[Try it]
Exactly the lines from the one with "Screen dimensions: 801x667" to the end of the data below should be set down, and no others.

[Records to use]
***

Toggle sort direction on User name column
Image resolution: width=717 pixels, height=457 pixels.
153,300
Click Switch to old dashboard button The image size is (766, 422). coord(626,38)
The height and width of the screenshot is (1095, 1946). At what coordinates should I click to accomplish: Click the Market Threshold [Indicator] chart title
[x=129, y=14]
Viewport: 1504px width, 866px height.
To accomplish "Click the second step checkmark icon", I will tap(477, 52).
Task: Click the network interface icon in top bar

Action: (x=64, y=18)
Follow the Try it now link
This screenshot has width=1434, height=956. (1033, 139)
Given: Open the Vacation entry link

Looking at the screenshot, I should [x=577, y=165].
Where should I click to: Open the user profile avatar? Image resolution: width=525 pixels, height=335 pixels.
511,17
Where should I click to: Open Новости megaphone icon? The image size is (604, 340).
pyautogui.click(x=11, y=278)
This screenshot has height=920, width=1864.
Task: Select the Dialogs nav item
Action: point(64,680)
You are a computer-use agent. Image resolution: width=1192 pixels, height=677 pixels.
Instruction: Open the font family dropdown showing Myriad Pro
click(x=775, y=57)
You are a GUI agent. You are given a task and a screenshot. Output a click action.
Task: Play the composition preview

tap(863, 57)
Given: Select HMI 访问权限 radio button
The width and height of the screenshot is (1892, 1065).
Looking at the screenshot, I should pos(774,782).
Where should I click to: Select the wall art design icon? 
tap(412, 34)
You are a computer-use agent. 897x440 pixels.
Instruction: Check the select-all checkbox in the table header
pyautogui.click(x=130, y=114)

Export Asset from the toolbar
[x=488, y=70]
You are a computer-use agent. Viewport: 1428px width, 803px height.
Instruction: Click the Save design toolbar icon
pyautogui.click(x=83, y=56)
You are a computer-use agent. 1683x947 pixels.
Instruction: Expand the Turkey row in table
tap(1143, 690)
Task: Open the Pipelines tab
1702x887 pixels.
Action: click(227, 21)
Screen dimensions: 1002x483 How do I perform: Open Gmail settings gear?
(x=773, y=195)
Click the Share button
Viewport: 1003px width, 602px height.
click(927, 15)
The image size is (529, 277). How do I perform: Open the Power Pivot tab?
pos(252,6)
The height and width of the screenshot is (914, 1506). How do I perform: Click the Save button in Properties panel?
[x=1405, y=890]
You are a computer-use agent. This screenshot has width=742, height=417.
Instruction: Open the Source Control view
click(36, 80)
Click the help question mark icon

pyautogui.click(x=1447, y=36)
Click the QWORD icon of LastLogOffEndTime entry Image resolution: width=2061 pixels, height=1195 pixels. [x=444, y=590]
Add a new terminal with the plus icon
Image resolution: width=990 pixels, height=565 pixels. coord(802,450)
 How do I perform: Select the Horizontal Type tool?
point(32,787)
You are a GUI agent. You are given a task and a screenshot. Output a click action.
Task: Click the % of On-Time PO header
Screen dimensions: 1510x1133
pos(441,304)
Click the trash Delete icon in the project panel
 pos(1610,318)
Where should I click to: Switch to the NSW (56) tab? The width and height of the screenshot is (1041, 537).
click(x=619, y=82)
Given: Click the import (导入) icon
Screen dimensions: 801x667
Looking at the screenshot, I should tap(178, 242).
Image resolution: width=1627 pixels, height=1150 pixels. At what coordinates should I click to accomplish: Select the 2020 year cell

***

[Solution]
Screen dimensions: 801x667
Looking at the screenshot, I should tap(178, 242).
Image resolution: width=1627 pixels, height=1150 pixels. At what coordinates should I click to accomplish: Select the 2020 year cell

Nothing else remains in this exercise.